Ele conhecia muitas garotinhas do tipo dela. Nunca haviam trabalhado, viviam sob as asas de um pai velho e trabalhador, lamentando o quanto a vida era injusta com elas, por não serem amadas, por terem perdido a mãe jovens demais. Pelo fato de uma catástrofe ter atingido o mundo antes de elas realizarem o sonho de ir para a faculdade.
O máximo que ele faria em vida seria passar nos portões de alguma faculdade, para planejar algum furto.
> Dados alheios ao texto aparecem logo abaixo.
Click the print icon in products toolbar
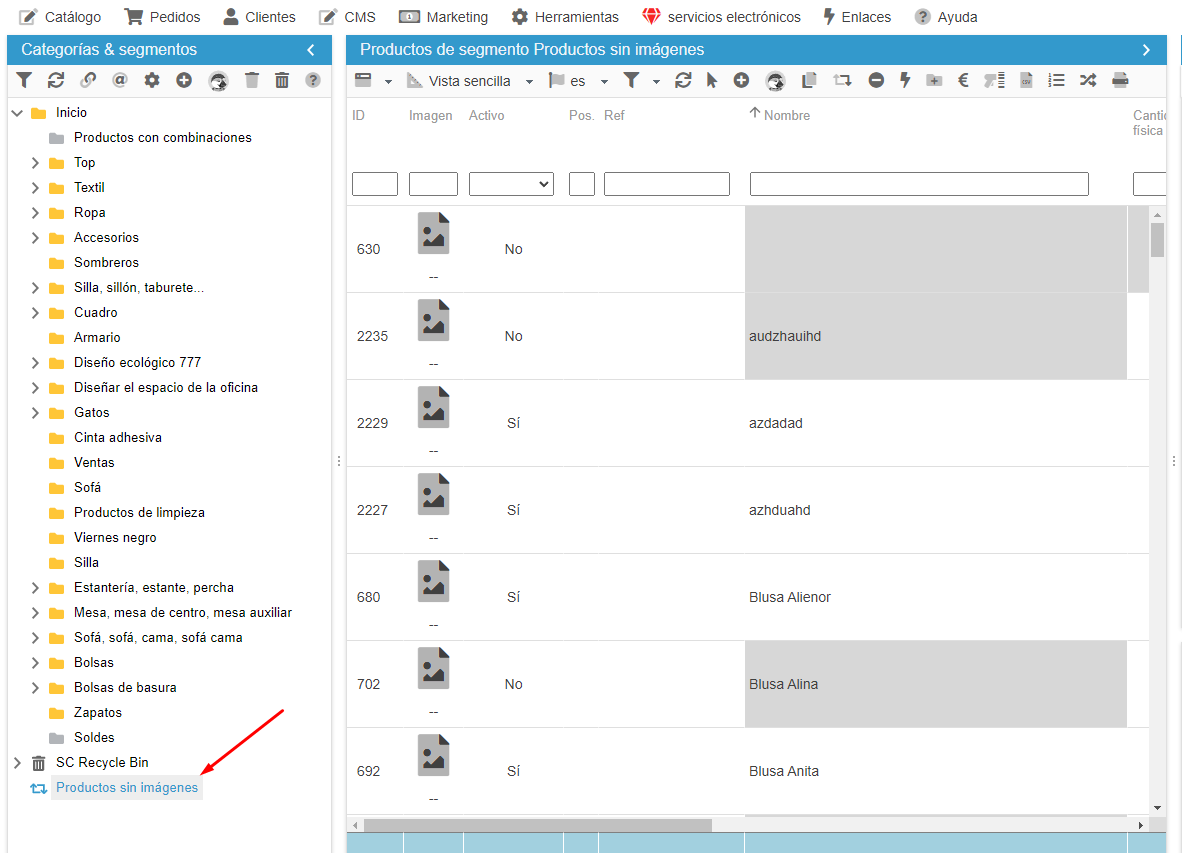The width and height of the screenshot is (1182, 853). 1120,81
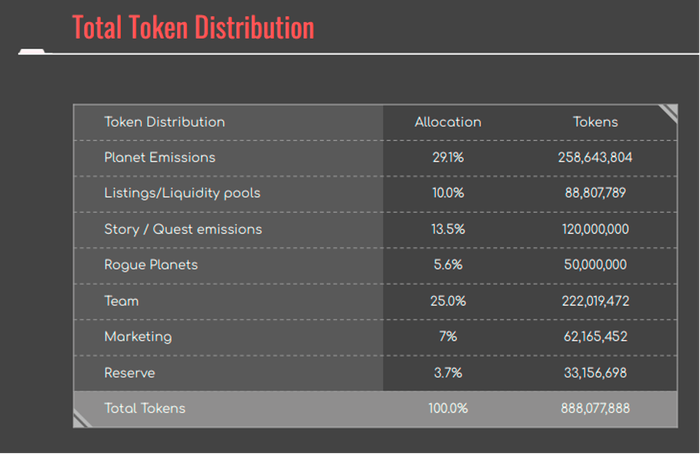
Task: Click the striped corner decoration top-right of table
Action: [x=668, y=113]
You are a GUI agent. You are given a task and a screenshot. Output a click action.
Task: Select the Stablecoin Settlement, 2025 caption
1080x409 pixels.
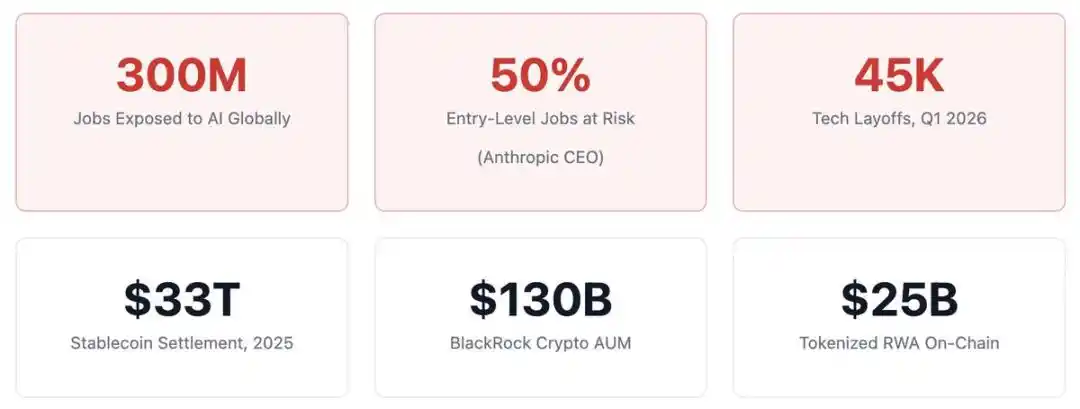(x=182, y=343)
Eram completamente opostos. Ele sentia pena dela, pelas perdas. Acostumara-se a ela pelo período de convivência na prisão, mas não negava que ela era um peso morto.
Em alguns momentos questionava a si mesmo, se sentiria falta dela caso ela se fosse.
Por mais de uma vez ele concluíra que não.
Notas Finais
Madrugada em claro, um zilhao de páginas do TCC para entregar, e cá estou eu, cheia de caraminholas na cabeça, escrevendo sobre meu "casal" preferido de TWD/série. ( Sou Rick & Andreia até a morte nas HQ's).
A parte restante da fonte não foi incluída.